| What is required |
Each line from the one holding "You are a computer-use" to the end of the data below must be output verbatim, with no other lines.

Segment Start: Provided data

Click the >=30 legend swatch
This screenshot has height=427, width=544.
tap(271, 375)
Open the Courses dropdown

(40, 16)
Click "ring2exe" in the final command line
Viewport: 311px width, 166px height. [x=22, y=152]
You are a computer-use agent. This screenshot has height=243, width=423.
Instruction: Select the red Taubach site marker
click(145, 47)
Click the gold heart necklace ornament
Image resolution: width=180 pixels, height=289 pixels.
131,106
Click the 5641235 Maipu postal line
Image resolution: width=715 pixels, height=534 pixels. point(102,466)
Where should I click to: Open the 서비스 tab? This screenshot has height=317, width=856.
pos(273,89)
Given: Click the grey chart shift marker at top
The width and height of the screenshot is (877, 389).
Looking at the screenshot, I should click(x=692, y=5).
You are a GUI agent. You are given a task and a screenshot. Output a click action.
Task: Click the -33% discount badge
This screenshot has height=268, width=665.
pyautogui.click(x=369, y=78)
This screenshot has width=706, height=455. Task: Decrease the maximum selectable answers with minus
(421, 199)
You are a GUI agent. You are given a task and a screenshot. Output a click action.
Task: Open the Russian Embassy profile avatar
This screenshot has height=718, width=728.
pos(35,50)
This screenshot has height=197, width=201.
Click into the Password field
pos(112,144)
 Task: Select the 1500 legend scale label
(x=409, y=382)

Segment End: Provided data

| Response area |
You are a computer-use agent. This screenshot has height=243, width=423.
Instruction: Select the red Taubach site marker
click(145, 47)
Click the gold heart necklace ornament
Image resolution: width=180 pixels, height=289 pixels.
131,106
Click the 5641235 Maipu postal line
Image resolution: width=715 pixels, height=534 pixels. point(102,466)
Where should I click to: Open the 서비스 tab? This screenshot has height=317, width=856.
pos(273,89)
Given: Click the grey chart shift marker at top
The width and height of the screenshot is (877, 389).
Looking at the screenshot, I should click(x=692, y=5).
You are a GUI agent. You are given a task and a screenshot. Output a click action.
Task: Click the -33% discount badge
This screenshot has height=268, width=665.
pyautogui.click(x=369, y=78)
This screenshot has width=706, height=455. Task: Decrease the maximum selectable answers with minus
(421, 199)
You are a GUI agent. You are given a task and a screenshot. Output a click action.
Task: Open the Russian Embassy profile avatar
This screenshot has height=718, width=728.
pos(35,50)
This screenshot has height=197, width=201.
Click into the Password field
pos(112,144)
 Task: Select the 1500 legend scale label
(x=409, y=382)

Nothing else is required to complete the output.